• **Data in this exercise**
════════════════════
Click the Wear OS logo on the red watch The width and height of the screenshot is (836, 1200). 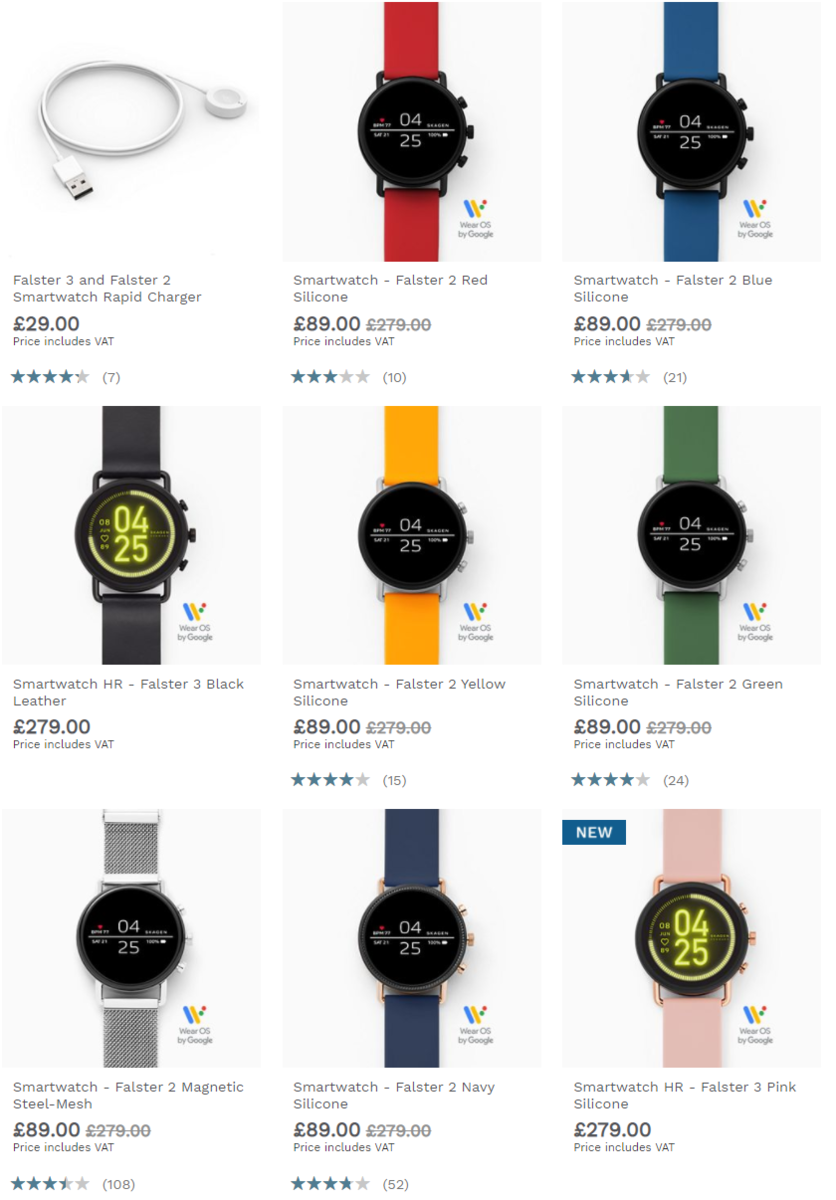[x=476, y=219]
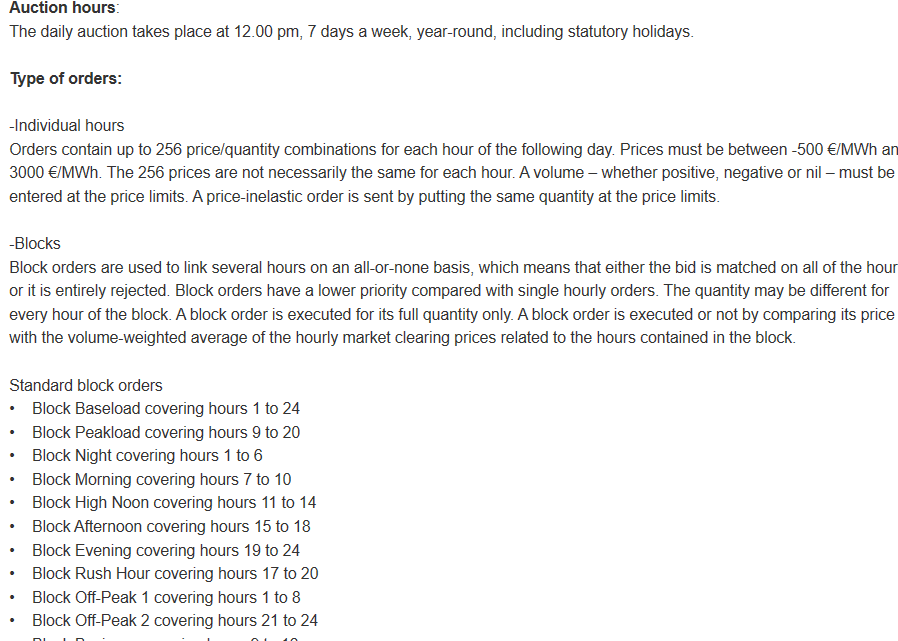
Task: Select the 'Block Afternoon covering hours 15 to 18' item
Action: tap(171, 526)
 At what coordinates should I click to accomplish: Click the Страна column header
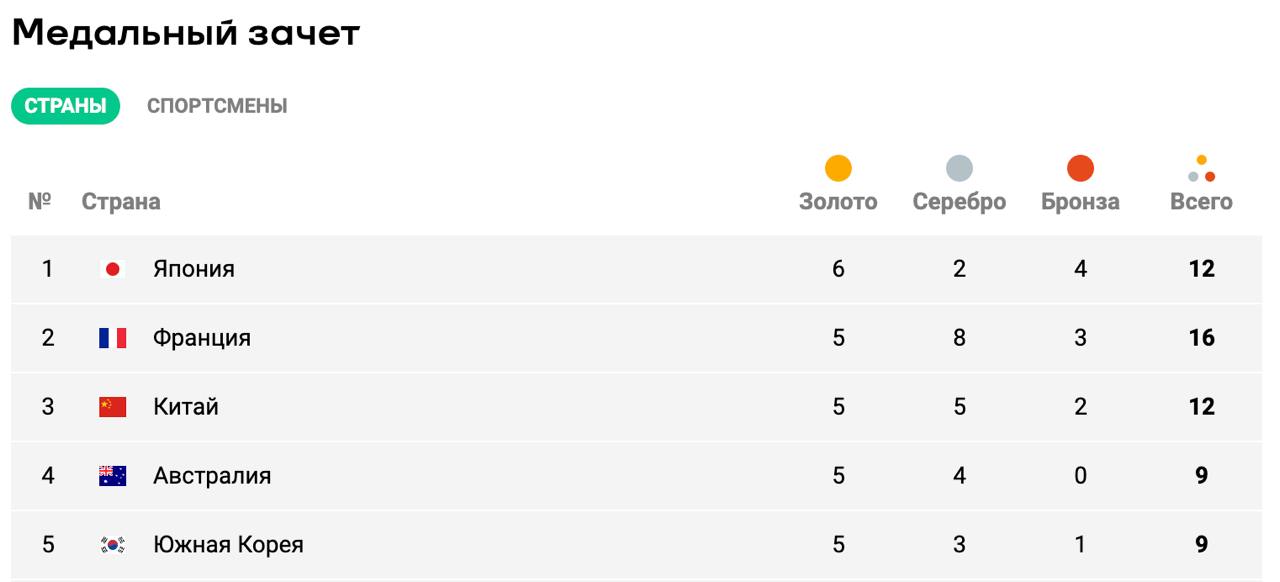pos(121,202)
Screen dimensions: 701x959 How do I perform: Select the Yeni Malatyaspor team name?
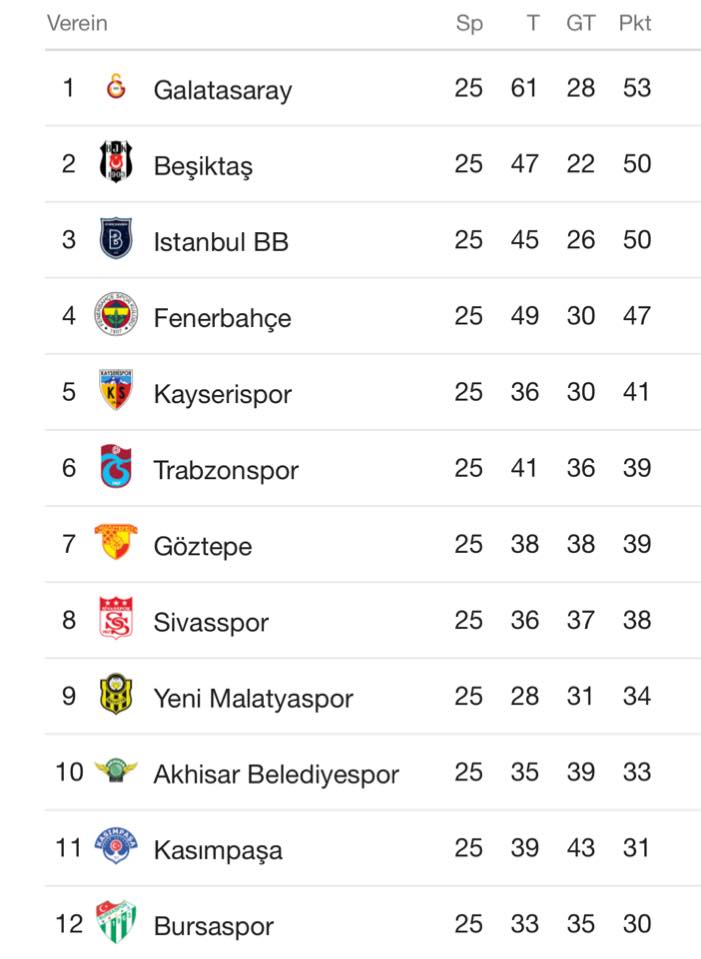(x=253, y=698)
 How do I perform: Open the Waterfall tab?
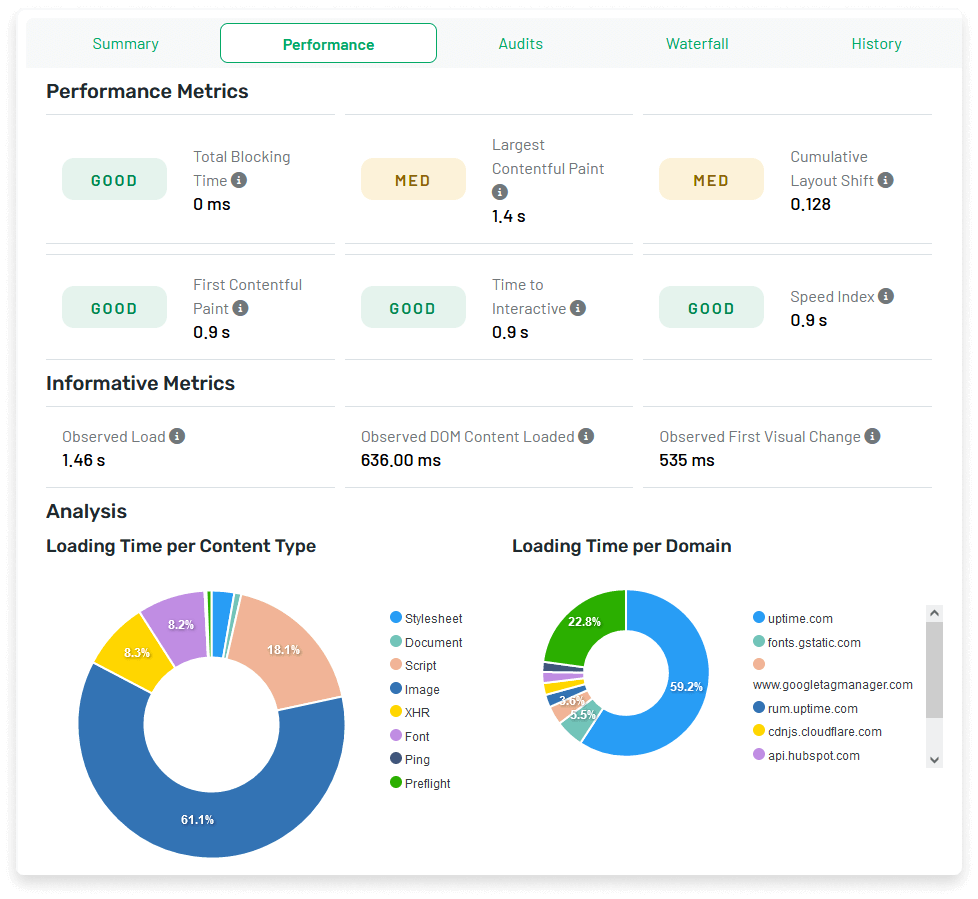click(x=697, y=44)
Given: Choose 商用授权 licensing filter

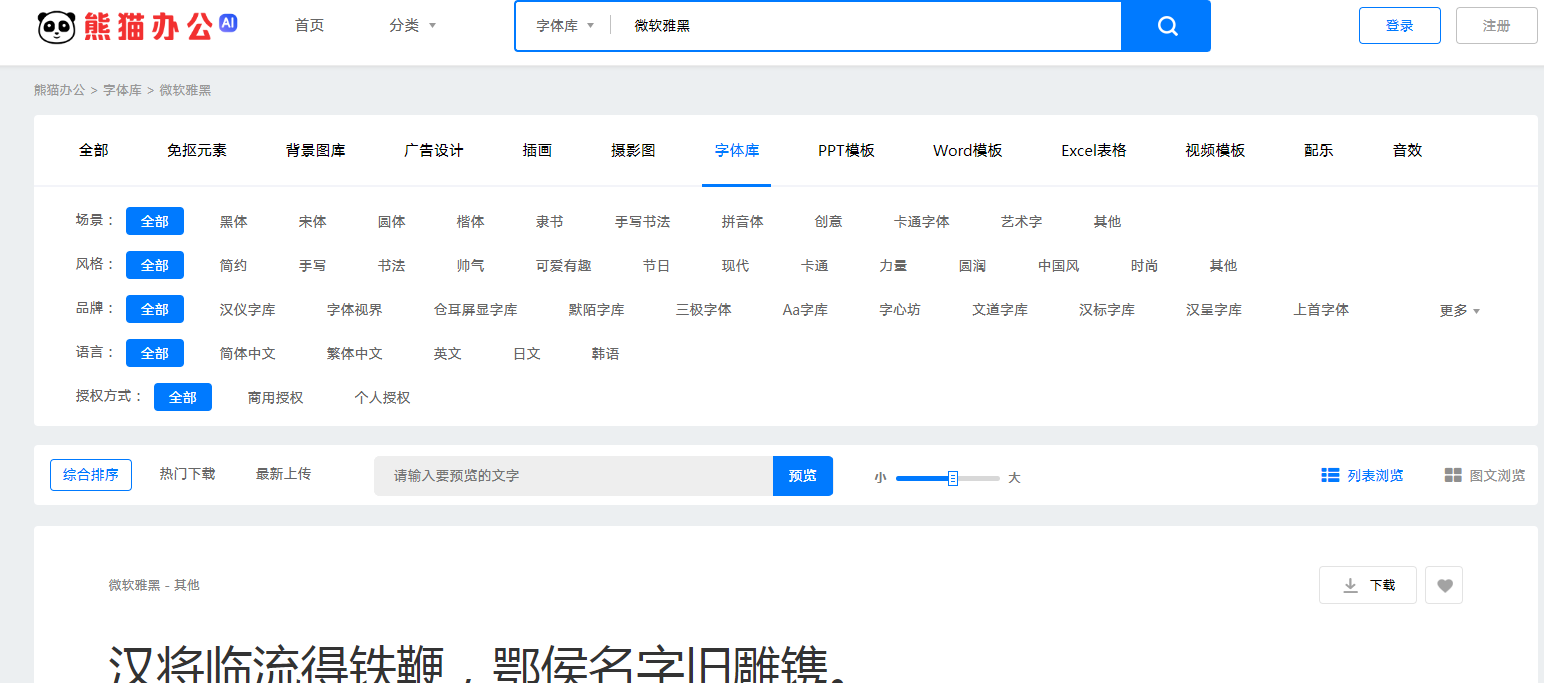Looking at the screenshot, I should pos(275,398).
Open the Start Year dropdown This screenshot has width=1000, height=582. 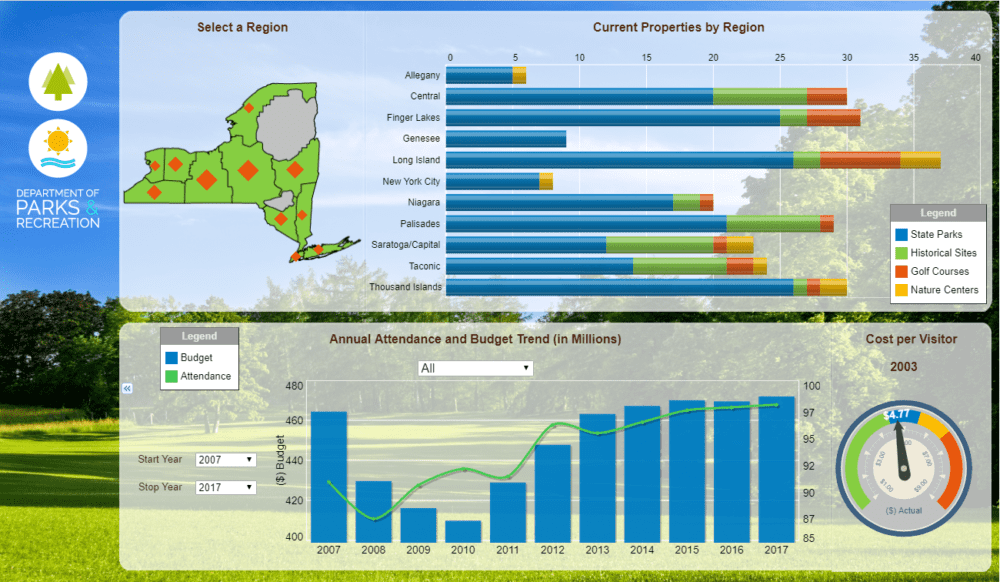pyautogui.click(x=226, y=460)
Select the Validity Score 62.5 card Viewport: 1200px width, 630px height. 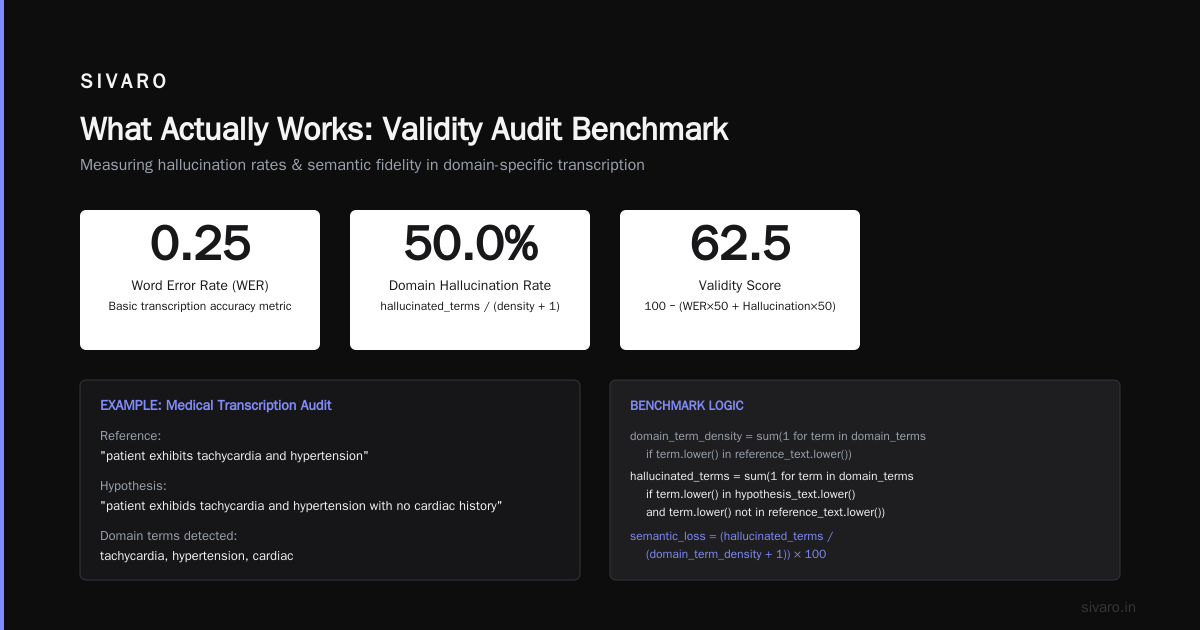(x=740, y=280)
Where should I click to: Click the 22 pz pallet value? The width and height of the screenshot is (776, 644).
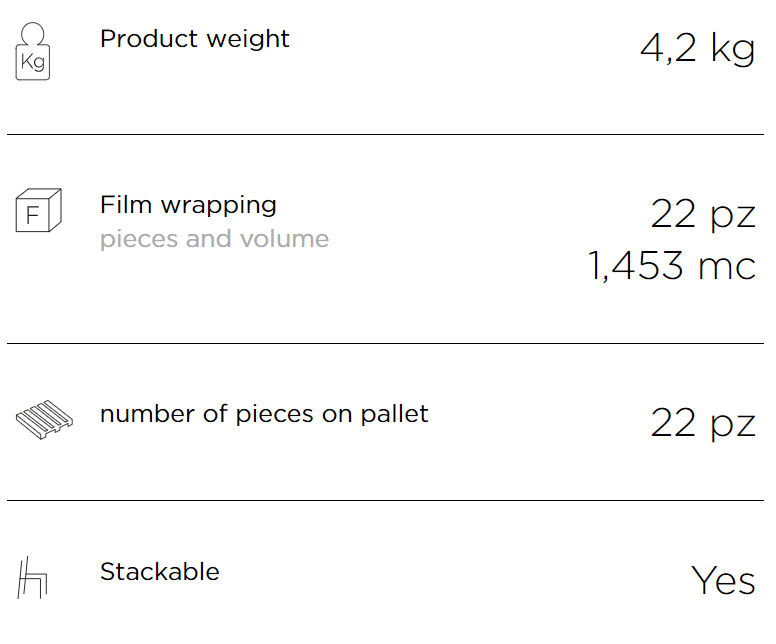[703, 424]
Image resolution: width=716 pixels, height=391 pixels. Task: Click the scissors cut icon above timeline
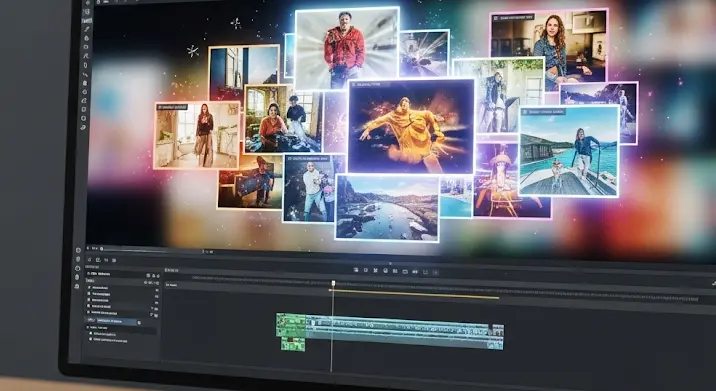375,270
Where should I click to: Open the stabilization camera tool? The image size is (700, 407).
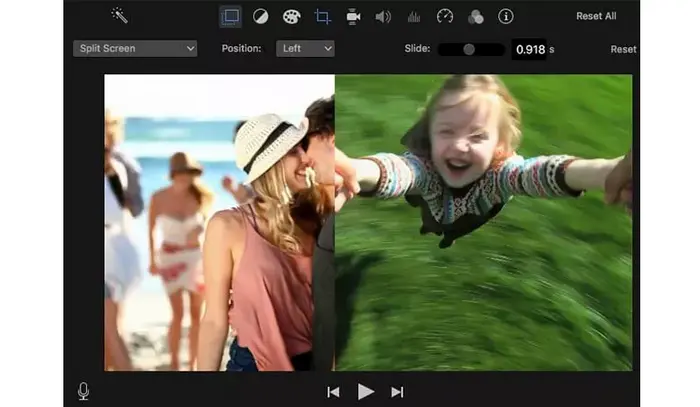353,16
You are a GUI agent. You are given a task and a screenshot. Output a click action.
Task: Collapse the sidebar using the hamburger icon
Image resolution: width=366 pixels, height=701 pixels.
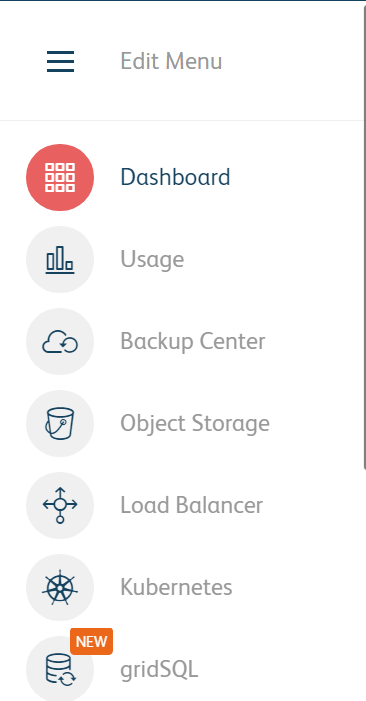point(60,61)
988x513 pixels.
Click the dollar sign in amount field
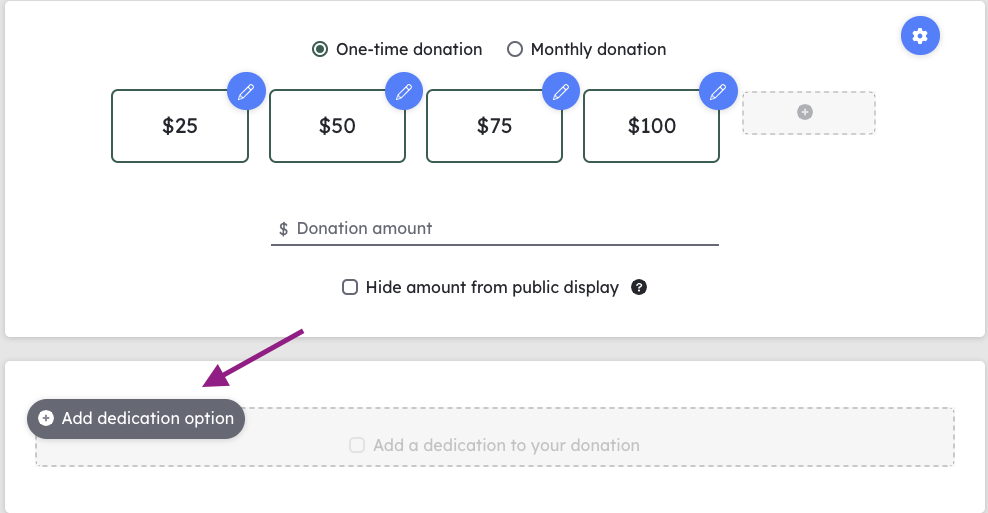(x=284, y=229)
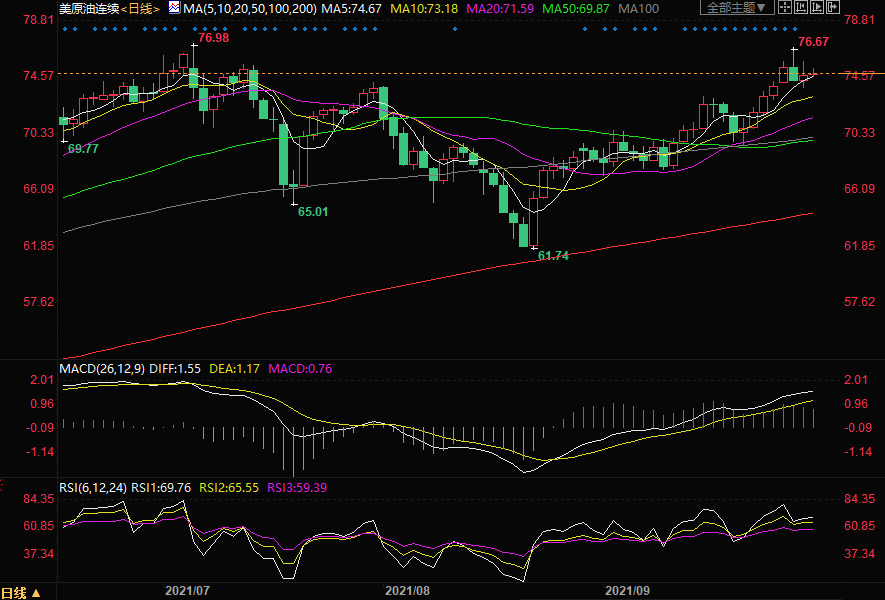The height and width of the screenshot is (600, 885).
Task: Click the 76.67 recent high marker
Action: tap(813, 42)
════════════════════
• **What you have to do**
Starting from the line that contains "988x513 pixels.", transcribe exactly each line down to the final line of the material above, excluding every picture and adding nothing else.

• **Response**
988x513 pixels.
Click the dollar sign in amount field
(x=284, y=229)
The height and width of the screenshot is (600, 885).
Task: Click the 76.67 recent high marker
Action: tap(813, 42)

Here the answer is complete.